* [Short problem 1]: From the bevel gear thread, extract everything from "## SignalFailure (Sep 28, 2008)" down to "on a shaft...", word for word.
* [Short problem 2]: Summarize the bevel gear thread below in two sentences.

# Make your own bevel gears on a mini-lathe.



## SignalFailure (Sep 14, 2008)

Thanks to Tel, circlip and others here's a way of making simple bevel gears on a mini-lathe...

http://miniature-engines.weebly.com/bevel-gears.html


----------



## Twinsquirrel (Sep 14, 2008)

Nice, I will be making one of those indexing attachments.

Great site you have by the way.

David


----------



## carbide_burner (Sep 28, 2008)

Nice! Great idea! Thanks for sharing!
This forum has opened up a world of possibilities to me that can be achieved with minimal equipment. To be able to achieve the results in an unconventional way is much more fun than it would be otherwise. I've already seen some seriously puzzled facial expressions after mentioning that I am going to cut gears on the lathe ;D ;D


----------



## SignalFailure (Sep 28, 2008)

Ordinary gears will be easier still hopefully - a simple disc for the gearwheel, the same tool used parallel to the bed and the simple indexer.


----------



## wareagle (Sep 28, 2008)

That is a slick idea! I am thinking you could do much the same to cut slines on a shaft...


----------



## BrianS (Dec 18, 2008)

Crud! The link appears to be gone. Anyone still have this info? This is something I am very interested in doing.

Thanks in advance
Brian


----------



## tmuir (Dec 18, 2008)

BrianS  said:
			
		

> Crud! The link appears to be gone. Anyone still have this info? This is something I am very interested in doing.
> 
> Thanks in advance
> Brian



It looks as if his whole site has moved.
Here it is
http://sites.google.com/site/collectedinterests/model-engineering


----------



## BrianS (Dec 18, 2008)

Awesome thanks!


----------



## SignalFailure (Dec 20, 2008)

Sorry 'bout that - there is a link on the front page of the 'weebly' site or in my sig here


----------

* [Given material]:
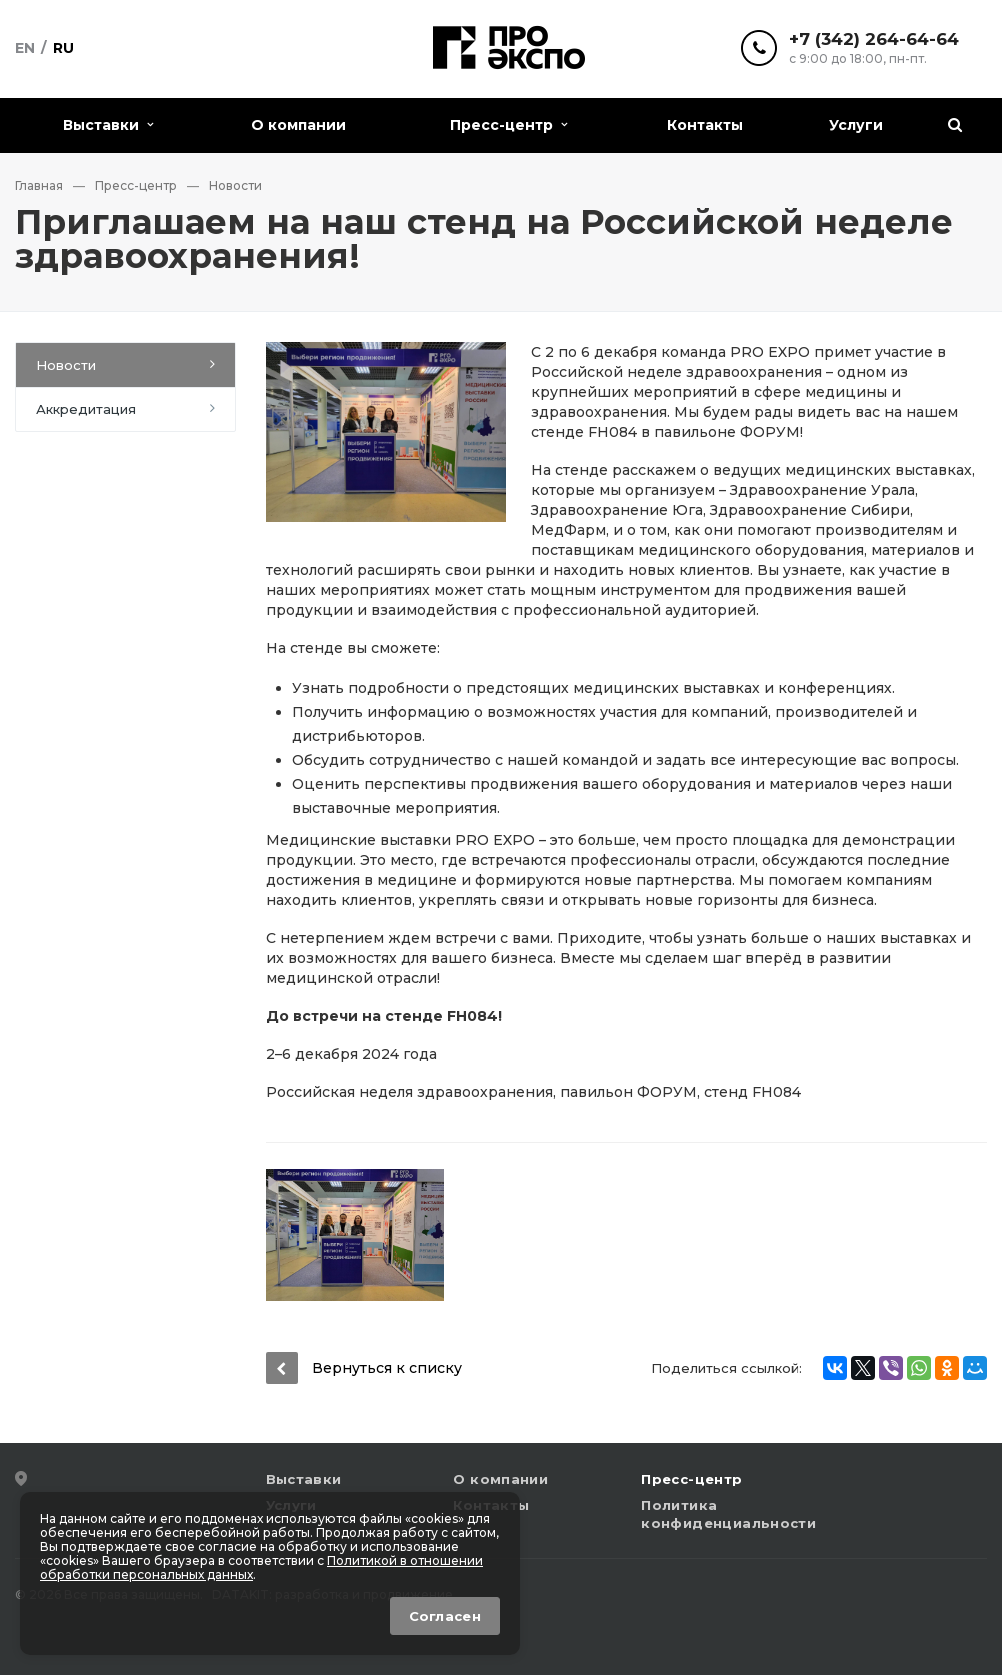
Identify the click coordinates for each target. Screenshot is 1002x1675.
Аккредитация (86, 409)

* [Task solution 1]:
## SignalFailure (Sep 28, 2008)

Ordinary gears will be easier still hopefully - a simple disc for the gearwheel, the same tool used parallel to the bed and the simple indexer.


----------



## wareagle (Sep 28, 2008)

That is a slick idea! I am thinking you could do much the same to cut slines on a shaft...

* [Task solution 2]: A forum member shared a link to a method for making simple bevel gears on a mini-lathe, and others praised the idea, with one planning to build the indexing attachment. When the link later seemed to be gone, another member found that the whole site had moved and posted its new address.